··· RECORDED DATA

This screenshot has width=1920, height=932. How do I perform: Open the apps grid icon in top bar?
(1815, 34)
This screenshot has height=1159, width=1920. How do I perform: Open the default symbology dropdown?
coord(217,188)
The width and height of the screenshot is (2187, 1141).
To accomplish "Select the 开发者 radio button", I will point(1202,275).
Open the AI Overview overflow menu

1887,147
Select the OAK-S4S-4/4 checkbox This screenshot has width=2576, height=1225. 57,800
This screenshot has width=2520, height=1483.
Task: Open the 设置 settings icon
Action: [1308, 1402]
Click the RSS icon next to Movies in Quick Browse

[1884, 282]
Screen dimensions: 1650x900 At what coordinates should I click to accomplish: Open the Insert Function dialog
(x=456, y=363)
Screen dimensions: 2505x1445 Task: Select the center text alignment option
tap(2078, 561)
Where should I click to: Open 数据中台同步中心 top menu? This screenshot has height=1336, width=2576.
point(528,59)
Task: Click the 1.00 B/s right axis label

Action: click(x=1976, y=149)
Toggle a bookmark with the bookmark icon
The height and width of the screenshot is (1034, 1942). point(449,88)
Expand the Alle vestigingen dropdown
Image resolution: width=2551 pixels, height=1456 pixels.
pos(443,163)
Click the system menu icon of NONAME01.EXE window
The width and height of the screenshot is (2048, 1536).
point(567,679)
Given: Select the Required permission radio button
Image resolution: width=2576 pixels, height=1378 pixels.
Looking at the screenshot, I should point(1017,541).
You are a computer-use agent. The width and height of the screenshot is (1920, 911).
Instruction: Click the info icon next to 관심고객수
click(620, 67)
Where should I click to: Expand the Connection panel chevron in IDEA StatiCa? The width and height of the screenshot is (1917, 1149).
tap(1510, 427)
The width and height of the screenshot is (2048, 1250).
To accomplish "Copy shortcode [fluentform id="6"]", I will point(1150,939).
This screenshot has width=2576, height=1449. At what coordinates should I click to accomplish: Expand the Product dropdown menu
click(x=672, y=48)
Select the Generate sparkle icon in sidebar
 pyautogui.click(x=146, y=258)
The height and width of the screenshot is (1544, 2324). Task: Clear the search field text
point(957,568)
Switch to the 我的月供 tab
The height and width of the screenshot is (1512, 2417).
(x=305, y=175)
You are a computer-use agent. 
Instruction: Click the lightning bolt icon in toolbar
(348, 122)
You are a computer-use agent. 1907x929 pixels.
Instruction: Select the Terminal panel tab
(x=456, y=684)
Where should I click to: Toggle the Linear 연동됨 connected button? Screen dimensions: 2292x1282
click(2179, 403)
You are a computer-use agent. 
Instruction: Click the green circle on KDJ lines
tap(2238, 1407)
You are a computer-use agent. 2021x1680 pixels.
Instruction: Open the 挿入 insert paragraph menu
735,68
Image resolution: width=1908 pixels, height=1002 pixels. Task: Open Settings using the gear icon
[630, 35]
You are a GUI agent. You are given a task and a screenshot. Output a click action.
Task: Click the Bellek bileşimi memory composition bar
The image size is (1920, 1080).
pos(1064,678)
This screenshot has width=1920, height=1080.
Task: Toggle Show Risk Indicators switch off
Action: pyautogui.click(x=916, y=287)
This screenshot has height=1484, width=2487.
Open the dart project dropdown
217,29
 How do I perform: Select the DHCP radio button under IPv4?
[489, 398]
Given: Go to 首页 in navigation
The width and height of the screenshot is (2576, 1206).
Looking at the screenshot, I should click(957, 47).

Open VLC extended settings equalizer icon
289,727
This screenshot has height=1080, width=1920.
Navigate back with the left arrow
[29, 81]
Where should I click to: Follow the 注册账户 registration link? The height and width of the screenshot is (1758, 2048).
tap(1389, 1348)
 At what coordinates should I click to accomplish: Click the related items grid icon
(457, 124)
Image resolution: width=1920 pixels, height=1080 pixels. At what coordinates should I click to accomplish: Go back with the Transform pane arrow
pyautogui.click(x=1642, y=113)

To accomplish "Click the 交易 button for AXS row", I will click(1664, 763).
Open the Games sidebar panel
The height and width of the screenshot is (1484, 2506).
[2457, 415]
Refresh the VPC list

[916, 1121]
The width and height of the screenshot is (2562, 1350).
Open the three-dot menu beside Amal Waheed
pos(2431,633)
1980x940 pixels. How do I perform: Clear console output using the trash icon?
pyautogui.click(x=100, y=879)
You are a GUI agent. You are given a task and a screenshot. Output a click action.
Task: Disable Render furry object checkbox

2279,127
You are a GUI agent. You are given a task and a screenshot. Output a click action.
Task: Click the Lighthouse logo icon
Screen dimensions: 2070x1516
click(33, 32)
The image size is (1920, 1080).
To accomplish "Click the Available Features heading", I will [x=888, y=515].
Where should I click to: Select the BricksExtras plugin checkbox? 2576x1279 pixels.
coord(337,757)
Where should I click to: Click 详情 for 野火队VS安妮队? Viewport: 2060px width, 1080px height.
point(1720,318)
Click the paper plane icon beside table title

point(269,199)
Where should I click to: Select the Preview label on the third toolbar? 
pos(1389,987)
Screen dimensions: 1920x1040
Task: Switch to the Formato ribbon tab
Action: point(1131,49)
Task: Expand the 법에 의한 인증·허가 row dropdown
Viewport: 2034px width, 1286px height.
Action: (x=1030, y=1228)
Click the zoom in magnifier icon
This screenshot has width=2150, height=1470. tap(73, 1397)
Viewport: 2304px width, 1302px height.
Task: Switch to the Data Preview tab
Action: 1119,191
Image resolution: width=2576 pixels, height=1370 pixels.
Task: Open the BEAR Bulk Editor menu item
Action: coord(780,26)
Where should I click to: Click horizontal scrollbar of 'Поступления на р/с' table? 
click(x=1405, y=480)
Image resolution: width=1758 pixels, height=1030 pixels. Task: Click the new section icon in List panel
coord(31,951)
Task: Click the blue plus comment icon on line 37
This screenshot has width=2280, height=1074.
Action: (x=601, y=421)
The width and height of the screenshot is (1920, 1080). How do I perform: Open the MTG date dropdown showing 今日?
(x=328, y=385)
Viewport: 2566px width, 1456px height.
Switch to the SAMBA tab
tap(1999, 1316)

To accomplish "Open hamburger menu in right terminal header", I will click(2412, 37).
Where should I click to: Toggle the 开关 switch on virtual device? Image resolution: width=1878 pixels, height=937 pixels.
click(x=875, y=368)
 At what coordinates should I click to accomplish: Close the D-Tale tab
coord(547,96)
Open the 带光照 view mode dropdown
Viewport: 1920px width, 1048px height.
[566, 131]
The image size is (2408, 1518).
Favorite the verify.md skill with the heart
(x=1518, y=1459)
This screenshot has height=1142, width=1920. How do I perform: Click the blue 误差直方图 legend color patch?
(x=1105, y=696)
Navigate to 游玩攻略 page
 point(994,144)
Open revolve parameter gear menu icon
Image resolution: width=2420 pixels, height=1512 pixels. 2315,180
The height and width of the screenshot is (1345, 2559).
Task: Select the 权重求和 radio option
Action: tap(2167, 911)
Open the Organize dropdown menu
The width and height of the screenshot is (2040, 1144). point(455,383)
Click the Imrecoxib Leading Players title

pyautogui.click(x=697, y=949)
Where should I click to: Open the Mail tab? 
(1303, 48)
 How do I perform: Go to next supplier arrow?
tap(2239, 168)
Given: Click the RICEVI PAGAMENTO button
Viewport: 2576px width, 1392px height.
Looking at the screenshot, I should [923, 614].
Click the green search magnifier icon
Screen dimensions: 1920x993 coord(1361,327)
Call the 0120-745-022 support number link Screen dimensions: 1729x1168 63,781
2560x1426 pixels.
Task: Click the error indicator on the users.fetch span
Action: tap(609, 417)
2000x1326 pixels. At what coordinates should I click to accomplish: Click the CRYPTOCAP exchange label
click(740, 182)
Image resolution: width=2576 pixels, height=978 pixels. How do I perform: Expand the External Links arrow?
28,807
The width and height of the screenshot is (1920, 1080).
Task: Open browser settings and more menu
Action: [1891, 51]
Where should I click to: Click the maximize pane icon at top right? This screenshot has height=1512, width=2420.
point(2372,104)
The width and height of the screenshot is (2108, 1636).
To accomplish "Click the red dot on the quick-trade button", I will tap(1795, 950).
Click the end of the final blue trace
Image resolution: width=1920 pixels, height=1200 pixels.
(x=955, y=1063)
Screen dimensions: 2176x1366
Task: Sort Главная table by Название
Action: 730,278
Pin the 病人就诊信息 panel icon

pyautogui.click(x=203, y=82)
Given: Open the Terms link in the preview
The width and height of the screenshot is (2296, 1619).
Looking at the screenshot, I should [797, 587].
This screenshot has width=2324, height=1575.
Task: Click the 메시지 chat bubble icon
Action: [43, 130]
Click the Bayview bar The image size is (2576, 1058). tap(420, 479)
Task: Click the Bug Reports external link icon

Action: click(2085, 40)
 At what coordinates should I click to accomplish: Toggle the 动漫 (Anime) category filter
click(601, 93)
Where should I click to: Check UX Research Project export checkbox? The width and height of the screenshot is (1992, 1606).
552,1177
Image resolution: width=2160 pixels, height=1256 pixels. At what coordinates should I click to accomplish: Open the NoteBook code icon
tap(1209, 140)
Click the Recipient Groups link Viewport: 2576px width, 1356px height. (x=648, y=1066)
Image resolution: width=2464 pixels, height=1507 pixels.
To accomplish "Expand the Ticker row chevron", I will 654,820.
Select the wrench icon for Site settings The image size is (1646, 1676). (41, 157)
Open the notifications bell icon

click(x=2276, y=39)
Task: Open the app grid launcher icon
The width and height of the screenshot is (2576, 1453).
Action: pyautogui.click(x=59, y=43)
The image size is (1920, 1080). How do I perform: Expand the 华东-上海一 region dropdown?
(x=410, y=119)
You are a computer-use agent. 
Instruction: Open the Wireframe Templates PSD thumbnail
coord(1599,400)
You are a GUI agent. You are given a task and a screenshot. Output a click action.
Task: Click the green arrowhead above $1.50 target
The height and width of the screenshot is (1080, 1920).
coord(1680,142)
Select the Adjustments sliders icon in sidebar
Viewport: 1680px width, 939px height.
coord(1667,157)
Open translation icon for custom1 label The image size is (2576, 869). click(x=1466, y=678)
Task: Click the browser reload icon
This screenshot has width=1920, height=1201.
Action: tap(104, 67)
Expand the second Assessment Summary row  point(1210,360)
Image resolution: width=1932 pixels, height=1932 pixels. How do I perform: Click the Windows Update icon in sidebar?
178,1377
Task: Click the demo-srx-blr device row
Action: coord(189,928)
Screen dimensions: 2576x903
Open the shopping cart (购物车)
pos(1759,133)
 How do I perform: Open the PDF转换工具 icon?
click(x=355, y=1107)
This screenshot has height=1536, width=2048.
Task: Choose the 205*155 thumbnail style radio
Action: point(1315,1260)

······

WHAT YOU ARE ASKED TO DO: Set down, unchanged, only those lines above that fall between the line with "Expand the Alle vestigingen dropdown" and the line with "This screenshot has height=1484, width=2487.", the two end lines included.

THE COMPLETED TASK:
Expand the Alle vestigingen dropdown
Image resolution: width=2551 pixels, height=1456 pixels.
pos(443,163)
Click the system menu icon of NONAME01.EXE window
The width and height of the screenshot is (2048, 1536).
point(567,679)
Given: Select the Required permission radio button
Image resolution: width=2576 pixels, height=1378 pixels.
Looking at the screenshot, I should point(1017,541).
You are a computer-use agent. The width and height of the screenshot is (1920, 911).
Instruction: Click the info icon next to 관심고객수
click(620, 67)
Where should I click to: Expand the Connection panel chevron in IDEA StatiCa? The width and height of the screenshot is (1917, 1149).
tap(1510, 427)
The width and height of the screenshot is (2048, 1250).
To accomplish "Copy shortcode [fluentform id="6"]", I will point(1150,939).
This screenshot has width=2576, height=1449. At what coordinates should I click to accomplish: Expand the Product dropdown menu
click(x=672, y=48)
Select the Generate sparkle icon in sidebar
 pyautogui.click(x=146, y=258)
The height and width of the screenshot is (1544, 2324). Task: Clear the search field text
point(957,568)
Switch to the 我的月供 tab
The height and width of the screenshot is (1512, 2417).
(x=305, y=175)
You are a computer-use agent. 
Instruction: Click the lightning bolt icon in toolbar
(348, 122)
You are a computer-use agent. 1907x929 pixels.
Instruction: Select the Terminal panel tab
(x=456, y=684)
Where should I click to: Toggle the Linear 연동됨 connected button? Screen dimensions: 2292x1282
click(2179, 403)
You are a computer-use agent. 
Instruction: Click the green circle on KDJ lines
tap(2238, 1407)
You are a computer-use agent. 2021x1680 pixels.
Instruction: Open the 挿入 insert paragraph menu
735,68
Image resolution: width=1908 pixels, height=1002 pixels. Task: Open Settings using the gear icon
[630, 35]
You are a GUI agent. You are given a task and a screenshot. Output a click action.
Task: Click the Bellek bileşimi memory composition bar
The image size is (1920, 1080).
pos(1064,678)
This screenshot has width=1920, height=1080.
Task: Toggle Show Risk Indicators switch off
Action: pyautogui.click(x=916, y=287)
This screenshot has height=1484, width=2487.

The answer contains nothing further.